Once a branch is predicted as taken, the next step is to determine the target. For branches with a single target address, the branch target buffer (BTB) has been substantially expanded and now uses a two level hierarchy, similar to Nehalem. The L1 BTB is a 512 entry, 4-way associative structure that resolves predictions with a single cycle penalty to the pipeline. The L2 BTB is much larger with 5120 entries and 5-way associativity, but the extra capacity will cost additional latency for a L2 BTB hit. The BTBs in Bulldozer are competitively shared by both cores, but provide greater coverage than the 2K entry BTB in Istanbul.

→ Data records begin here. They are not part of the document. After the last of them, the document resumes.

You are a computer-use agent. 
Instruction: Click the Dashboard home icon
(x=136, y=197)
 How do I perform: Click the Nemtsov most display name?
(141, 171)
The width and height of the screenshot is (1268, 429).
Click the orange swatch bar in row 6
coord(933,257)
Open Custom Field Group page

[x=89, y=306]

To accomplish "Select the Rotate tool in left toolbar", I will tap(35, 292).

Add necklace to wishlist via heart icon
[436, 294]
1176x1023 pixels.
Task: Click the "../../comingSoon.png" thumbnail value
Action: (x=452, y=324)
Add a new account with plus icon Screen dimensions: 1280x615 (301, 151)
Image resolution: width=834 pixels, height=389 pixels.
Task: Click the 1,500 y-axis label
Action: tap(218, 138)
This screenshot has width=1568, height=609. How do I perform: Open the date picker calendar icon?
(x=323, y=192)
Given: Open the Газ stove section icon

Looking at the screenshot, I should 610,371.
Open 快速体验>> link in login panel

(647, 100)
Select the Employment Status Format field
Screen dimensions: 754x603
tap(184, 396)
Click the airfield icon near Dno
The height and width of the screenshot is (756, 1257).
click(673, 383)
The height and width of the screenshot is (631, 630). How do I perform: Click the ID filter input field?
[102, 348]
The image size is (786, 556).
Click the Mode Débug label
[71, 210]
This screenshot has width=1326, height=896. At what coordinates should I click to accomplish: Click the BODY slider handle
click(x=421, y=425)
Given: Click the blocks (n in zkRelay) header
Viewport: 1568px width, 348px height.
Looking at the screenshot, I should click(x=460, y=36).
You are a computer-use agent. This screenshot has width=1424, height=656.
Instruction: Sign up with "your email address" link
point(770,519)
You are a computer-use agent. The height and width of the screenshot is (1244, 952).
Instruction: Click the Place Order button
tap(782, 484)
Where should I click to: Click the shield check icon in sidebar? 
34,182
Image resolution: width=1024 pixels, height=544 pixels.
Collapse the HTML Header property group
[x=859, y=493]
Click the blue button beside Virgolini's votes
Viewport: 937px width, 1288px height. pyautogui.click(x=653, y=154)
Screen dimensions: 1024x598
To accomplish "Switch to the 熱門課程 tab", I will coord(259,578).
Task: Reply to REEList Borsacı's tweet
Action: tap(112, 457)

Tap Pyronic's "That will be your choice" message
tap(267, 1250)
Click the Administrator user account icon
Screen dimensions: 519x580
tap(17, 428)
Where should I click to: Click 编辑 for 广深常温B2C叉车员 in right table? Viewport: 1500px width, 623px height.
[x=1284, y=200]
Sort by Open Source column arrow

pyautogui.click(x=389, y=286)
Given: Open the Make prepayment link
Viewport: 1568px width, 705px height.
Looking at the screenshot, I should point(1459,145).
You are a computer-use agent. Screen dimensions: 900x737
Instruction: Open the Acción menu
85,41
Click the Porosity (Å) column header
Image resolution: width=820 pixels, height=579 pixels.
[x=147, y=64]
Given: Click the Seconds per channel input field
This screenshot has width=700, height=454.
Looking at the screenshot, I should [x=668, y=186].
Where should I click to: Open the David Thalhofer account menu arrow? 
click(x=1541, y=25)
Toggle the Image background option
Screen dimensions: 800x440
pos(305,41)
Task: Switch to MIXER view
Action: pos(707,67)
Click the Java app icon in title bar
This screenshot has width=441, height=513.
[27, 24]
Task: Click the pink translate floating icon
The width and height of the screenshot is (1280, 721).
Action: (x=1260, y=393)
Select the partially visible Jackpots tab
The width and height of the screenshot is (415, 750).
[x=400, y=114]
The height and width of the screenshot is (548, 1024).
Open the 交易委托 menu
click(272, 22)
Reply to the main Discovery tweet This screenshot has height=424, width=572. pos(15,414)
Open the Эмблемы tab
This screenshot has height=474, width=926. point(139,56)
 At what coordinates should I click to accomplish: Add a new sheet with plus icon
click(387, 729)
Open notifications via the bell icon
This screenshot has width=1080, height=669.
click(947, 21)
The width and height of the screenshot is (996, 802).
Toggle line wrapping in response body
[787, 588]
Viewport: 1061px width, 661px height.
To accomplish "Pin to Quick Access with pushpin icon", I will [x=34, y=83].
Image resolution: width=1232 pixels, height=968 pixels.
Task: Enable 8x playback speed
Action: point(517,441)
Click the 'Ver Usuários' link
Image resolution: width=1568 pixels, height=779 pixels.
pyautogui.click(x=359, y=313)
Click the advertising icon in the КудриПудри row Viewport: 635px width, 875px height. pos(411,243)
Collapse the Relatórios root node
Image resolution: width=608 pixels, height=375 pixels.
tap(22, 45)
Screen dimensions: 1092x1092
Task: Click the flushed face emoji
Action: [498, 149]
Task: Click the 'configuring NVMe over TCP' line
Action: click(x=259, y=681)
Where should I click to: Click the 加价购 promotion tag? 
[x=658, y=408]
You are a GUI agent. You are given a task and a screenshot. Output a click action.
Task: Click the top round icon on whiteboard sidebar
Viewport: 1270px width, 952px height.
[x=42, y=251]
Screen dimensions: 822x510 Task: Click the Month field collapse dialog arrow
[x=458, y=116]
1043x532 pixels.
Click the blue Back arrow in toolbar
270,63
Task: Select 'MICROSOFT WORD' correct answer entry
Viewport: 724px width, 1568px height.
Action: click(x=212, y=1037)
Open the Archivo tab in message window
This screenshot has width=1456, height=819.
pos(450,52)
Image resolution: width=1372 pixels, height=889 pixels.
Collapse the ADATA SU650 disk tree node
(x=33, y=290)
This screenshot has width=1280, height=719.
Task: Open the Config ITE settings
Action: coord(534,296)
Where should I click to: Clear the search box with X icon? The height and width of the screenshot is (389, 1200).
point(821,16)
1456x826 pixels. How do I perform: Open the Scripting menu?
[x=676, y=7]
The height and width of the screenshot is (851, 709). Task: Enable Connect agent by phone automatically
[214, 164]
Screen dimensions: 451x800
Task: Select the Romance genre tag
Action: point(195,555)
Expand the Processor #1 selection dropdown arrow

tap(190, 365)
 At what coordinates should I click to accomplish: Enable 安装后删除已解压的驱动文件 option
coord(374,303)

The other key structures used to predict the target address of a branch were not described in detail by AMD. They confirmed that for indirect branches (those with more than one target address), Bulldozer also includes a 512-entry indirect target array. Istanbul included a 512 entry indirect array; it is possible that this was kept the same size, although it would make sense to increase the number of entries to account for both cores. Bulldozer includes the familiar call/return stack, which is replicated per thread, rather than shared. Istanbul’s 24 entry return address stack could be corrupted by a branch misprediction, which would result in subsequent returns being mispredicted. Bulldozer has mechanisms to repair the return stack, avoiding this corruption issue and decreasing return mispredictions; a feature first seen in Nehalem.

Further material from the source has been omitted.